Quantification of peptide immunoreactivity and statistical analysis
A digital imaging system, with the help of a rat brain atlas (24), was used for peptide quantification in brain tissue. Different hypothalamic and extrahypothalamic areas were examined unilaterally on four anterior-posterior levels: 1) the medial preoptic area (MPOA; bregma 0.6 mm, predominantly the middle portion); 2) the anterior parvocellular part of the paraventricular nucleus (aPVN), the supraoptic nucleus (SON), and the suprachiasmatic nucleus (bregma 1.4 mm); 3) the lateral magnocellular part vs. the medial parvocellular part of a more posterior region of the PVN (bregma 1.8 mm); and 4) the arcuate nucleus (ARC), median eminence-external zone (ME), dorsomedial nucleus (DMN), and central nucleus of the amygdala (bregma 2.8 mm). The density of cells or fibers in approximately three sections at the same level was measured for each rat. A Leitz microscope (Leitz, Rockleigh, NJ) was used with a x4 illumination objective when focused on the cells and a x10 objective when focused on the fibers. A video camera connected to an IBM computer with WScan Array Software (Galai Production Ltd., Migdal Haemek, Israel) was converted to a digital image, with a gray value ranging from 0–255. To count the number of black pixels, a threshold was established, above which pixels were counted. The threshold was the same for all sections counted.

Data analysis
The animals’ Kcal intake scores were averaged across the 4-week test period, and the mean scores represent Kcal per 24 h. Body weight, body weight gain, and body fat are presented for the final week of measurements. Food intake measurements were analyzed via ANOVA with repeated measures, whereas measurements of body weight, hormones, and peptides were performed using a one-way ANOVA, followed by Duncan’s new multiple range test or Student’s t test when appropriate. Measures of nutrient intake, body weight, hormones, and hypothalamic peptide levels were related using a Pearson’s product-moment correlation. Macronutrient intake data are presented as Kcal per 24 h as well as a percentage of the total Kcal intake. For determination of low fat eaters and high fat eaters, nutrient Kcal intake was averaged across all four stages of the cycle. Based on their scores for fat preference, the rats were then rank ordered and separated into two groups consisting of the 40% lowest or the 40% highest. Similarly, to create low and high body weight subgroups, the body weight scores during the final week were rank ordered and separated into two groups consisting of the lowest 40% or the highest 40%.

	Results

Top Abstract Introduction Materials and Methods Results Discussion References

 
Three groups of female rats were studied at each of the four stages of the female cycle. In the first two groups, peptide levels were examined using RIA, and the animals were maintained on either lab chow or macronutrient diets. The third group was fed lab chow, and their brains were analyzed using immunohistochemistry. In addition to the peptide analyses, measurements in each group were made of eating behavior and circulating gonadal hormones. The food intake measurements for each subject were made across all four stages of the estrous cycle.

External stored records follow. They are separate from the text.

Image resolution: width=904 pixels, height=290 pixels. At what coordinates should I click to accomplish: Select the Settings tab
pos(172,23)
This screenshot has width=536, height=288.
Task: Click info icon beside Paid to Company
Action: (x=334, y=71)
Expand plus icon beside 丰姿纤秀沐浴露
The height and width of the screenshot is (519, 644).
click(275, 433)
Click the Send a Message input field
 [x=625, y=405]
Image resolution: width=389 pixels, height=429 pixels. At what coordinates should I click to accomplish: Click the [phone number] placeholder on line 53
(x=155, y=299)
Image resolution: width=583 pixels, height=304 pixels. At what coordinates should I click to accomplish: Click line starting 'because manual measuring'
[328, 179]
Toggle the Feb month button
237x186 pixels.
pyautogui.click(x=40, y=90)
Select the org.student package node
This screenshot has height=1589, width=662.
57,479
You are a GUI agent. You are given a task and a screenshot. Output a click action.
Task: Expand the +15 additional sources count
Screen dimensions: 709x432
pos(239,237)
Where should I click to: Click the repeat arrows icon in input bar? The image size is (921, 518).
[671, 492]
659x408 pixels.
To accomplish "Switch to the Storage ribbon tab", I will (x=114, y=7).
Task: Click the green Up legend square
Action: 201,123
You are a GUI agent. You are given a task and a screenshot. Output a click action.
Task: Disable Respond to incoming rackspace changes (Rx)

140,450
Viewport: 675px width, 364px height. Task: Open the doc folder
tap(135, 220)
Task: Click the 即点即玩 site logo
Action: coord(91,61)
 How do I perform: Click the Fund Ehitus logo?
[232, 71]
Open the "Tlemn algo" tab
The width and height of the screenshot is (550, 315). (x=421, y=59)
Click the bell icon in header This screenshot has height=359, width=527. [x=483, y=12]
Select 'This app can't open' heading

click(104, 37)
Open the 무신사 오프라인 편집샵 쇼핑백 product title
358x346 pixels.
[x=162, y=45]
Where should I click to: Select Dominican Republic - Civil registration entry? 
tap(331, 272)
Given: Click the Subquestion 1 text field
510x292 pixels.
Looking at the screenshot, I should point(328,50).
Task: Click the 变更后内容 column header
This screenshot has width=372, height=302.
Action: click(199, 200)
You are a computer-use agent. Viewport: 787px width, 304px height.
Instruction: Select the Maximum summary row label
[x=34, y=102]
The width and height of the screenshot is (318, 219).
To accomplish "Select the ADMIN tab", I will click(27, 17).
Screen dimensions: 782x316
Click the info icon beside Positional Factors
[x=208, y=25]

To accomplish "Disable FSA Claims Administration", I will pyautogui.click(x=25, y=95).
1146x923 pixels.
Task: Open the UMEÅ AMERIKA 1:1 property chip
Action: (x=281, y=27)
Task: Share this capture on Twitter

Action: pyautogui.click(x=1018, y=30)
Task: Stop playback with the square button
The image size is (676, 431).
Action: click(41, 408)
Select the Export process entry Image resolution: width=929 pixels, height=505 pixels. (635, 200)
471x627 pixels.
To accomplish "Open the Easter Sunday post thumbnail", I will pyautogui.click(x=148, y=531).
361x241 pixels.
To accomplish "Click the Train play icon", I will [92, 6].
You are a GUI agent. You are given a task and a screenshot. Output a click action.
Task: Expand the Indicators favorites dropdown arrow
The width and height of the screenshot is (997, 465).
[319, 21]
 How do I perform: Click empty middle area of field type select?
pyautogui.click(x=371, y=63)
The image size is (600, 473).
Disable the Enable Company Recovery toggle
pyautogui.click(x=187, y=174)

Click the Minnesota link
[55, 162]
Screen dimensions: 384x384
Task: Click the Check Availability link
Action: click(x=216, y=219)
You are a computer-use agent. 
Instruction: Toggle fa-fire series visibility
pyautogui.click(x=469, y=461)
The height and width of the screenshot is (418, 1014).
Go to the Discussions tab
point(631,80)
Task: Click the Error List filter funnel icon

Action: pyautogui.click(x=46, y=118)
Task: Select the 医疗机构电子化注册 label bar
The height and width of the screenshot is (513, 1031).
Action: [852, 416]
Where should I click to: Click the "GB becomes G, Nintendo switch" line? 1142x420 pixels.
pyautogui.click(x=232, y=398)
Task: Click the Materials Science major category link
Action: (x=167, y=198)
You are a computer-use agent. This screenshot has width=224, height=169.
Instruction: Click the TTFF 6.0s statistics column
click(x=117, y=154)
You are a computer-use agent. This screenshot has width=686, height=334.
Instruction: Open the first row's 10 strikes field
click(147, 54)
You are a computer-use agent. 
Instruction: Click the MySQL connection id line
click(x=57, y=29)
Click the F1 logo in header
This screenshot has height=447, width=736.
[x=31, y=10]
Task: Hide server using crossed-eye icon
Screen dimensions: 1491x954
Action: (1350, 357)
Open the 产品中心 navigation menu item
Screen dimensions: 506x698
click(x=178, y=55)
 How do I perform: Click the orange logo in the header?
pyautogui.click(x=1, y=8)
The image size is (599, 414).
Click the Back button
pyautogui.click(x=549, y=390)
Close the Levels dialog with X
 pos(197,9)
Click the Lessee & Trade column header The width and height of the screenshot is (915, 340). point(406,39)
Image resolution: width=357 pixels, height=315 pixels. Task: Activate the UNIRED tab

Hypothalamic GAL across the estrous cycle
Analyses of these three groups reveal consistent patterns of peptide levels across the estrous cycle. The RIA measurements of GAL in the animals receiving lab chow (Fig. 1, top) or macronutrient diets (Fig. 1, bottom) showed a peak of GAL levels during the proestrous stage. These analyses distinguished three specific areas with this pattern. These were the MPOA, PVN, and ME, where GAL levels are 50–100% higher during proestrous compared with those during the other stages of the cycle. In both groups, there was little change in GAL in other hypothalamic areas examined, including the ARC (Fig. 1) as well as the VMH, DMN, and SON (data not shown). A close association among the MPOA, PVN, and ME in their shift across the cycle was reflected by positive correlations detected between GAL levels in the PVN and ME (r = 0.84; P < 0.05) and GAL in the MPOA and ME (r = 0.81; P < 0.05).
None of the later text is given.